RyhB RNA is a 90 nucleotide RNA that down-regulates a set of iron-storage and iron-using proteins when iron is limiting; it is itself negatively regulated by the ferric uptake repressor protein, Fur (Ferric uptake regulator).

==Discovery==
The gene was independently identified in two screens, named RyhB by Wassarman et al. and called SrI by Argaman et al. and was found to be expressed only in stationary phase.

==Function and regulation==
RyhB RNA levels are inversely correlated with mRNA levels for the sdhCDAB operon, encoding succinate dehydrogenase, as well as five other genes previously shown to be positively regulated by Fur by an unknown mechanism. These include two other genes encoding enzymes in the tricarboxylic acid cycle, acnA and fumA, two ferritin genes, ftnA and bfr, and a gene for superoxide dismutase, sodB. A number of other genes have been predicted computationally and verified as targets by microarray analysis: napF, sodA, cysE, yciS, acpS, nagZ and dadA. RyhB is bound by the Hfq protein, that increases its interaction with its target messages.

A comparative genomics target prediction approach suggests that the mRNAs of eleven additional iron containing proteins are controlled by RyhB in Escherichia coli. Two of those (erpA, nirB) and two additional targets that are not directly related to iron (nagZ, marA) were verified with a GFP reporter system.
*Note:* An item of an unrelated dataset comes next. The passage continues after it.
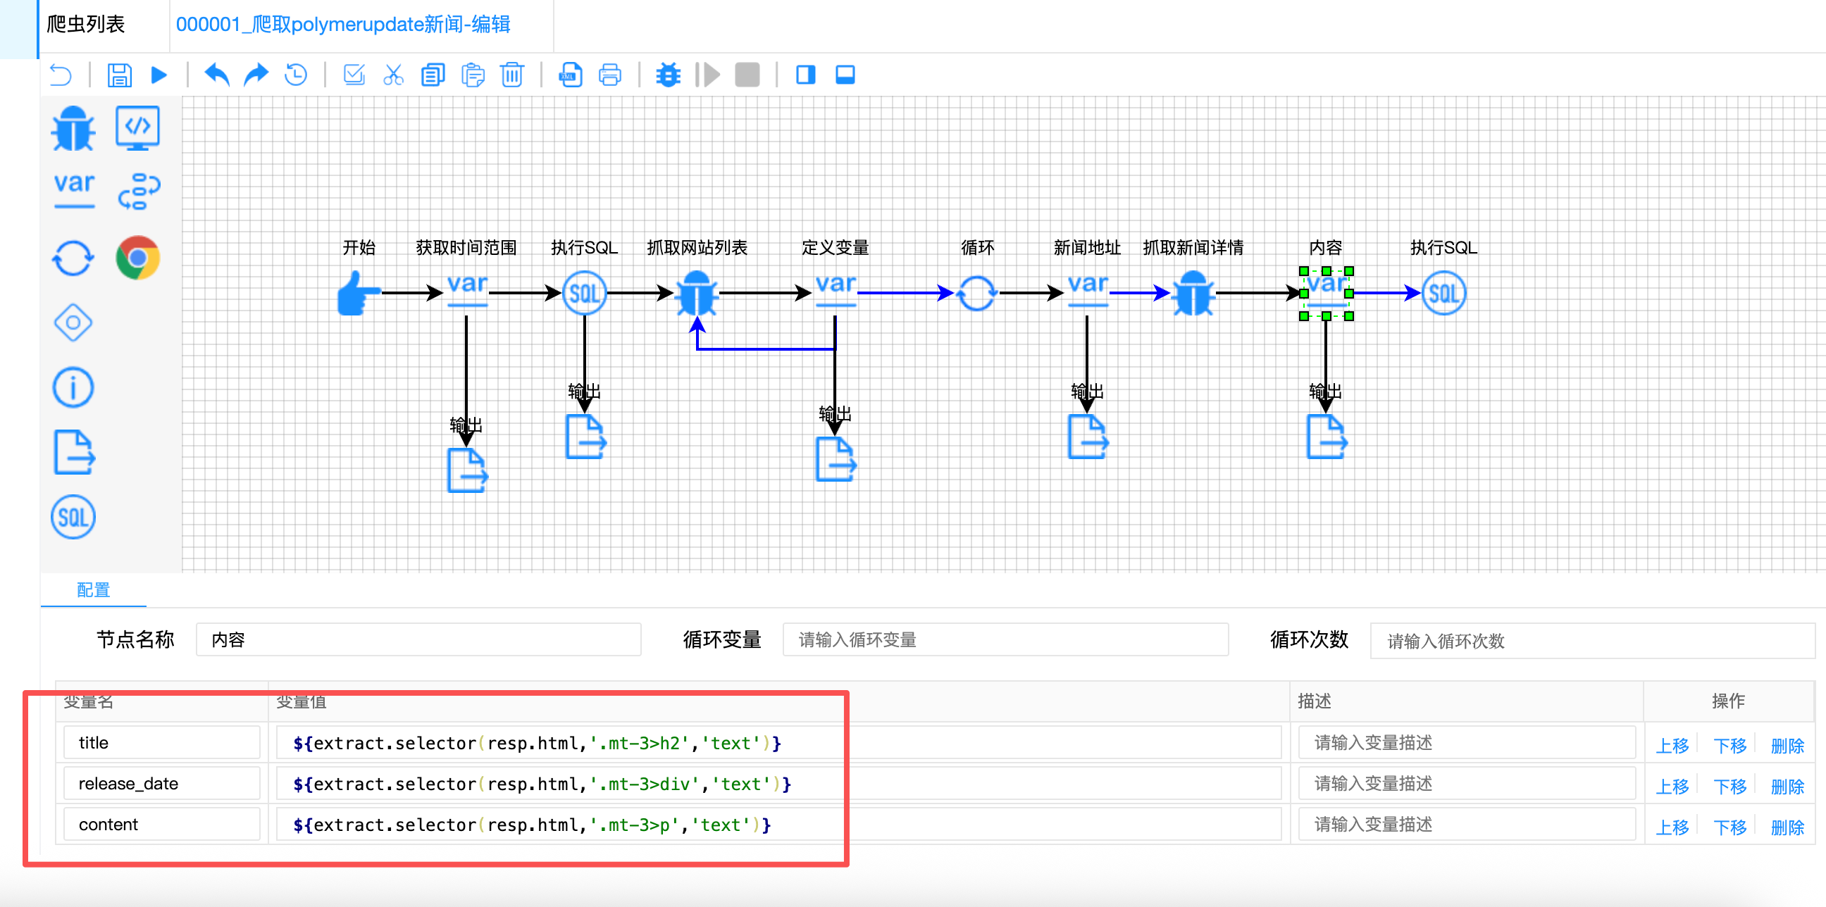Select the SQL node in left palette

pos(73,517)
It has been shown that RyhB has a role in targeting the polycistronic transcript iscRSUA for differential degradation. RyhB binds to the second cistron of iscRSUA, which encodes machinery for biosynthesis of Fe-S clusters. This binding promotes cleavage of the downstream iscSUA transcript. This cleavage leaves the 5′ IscR transcript which is a transcriptional regulator responsible regulating several genes that depend on cellular Fe-S level.
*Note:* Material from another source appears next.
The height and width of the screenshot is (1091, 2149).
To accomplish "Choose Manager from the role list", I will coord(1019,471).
More recent data indicate a potential dual function role for RyhB. In this capacity it may act both as an RNA-RNA interaction based regulator and as a transcript encoding for a small protein.

RyhB is analogous to PrrF RNA found in Pseudomonas aeruginosa, to HrrF RNA in Haemophilus species and to IsaR1 in cyanobacteria.

First sRNA shown to mediate persistence to antibiotics in E.coli. The finding may lead to discovery of novel treatments for persistent infections.

==Naming==
The RyhB gene name is an acronym composed of R for RNA, y for unknown function (after the protein naming convention), with the h representing the ten-minute-interval section of the E. coli map the gene is found in. The B comes from the fact that this was one of two RNA genes identified in this interval. Other RNAs using this nomenclature include RydB RNA, RyeB RNA, RyeE RNA and RyfA RNA.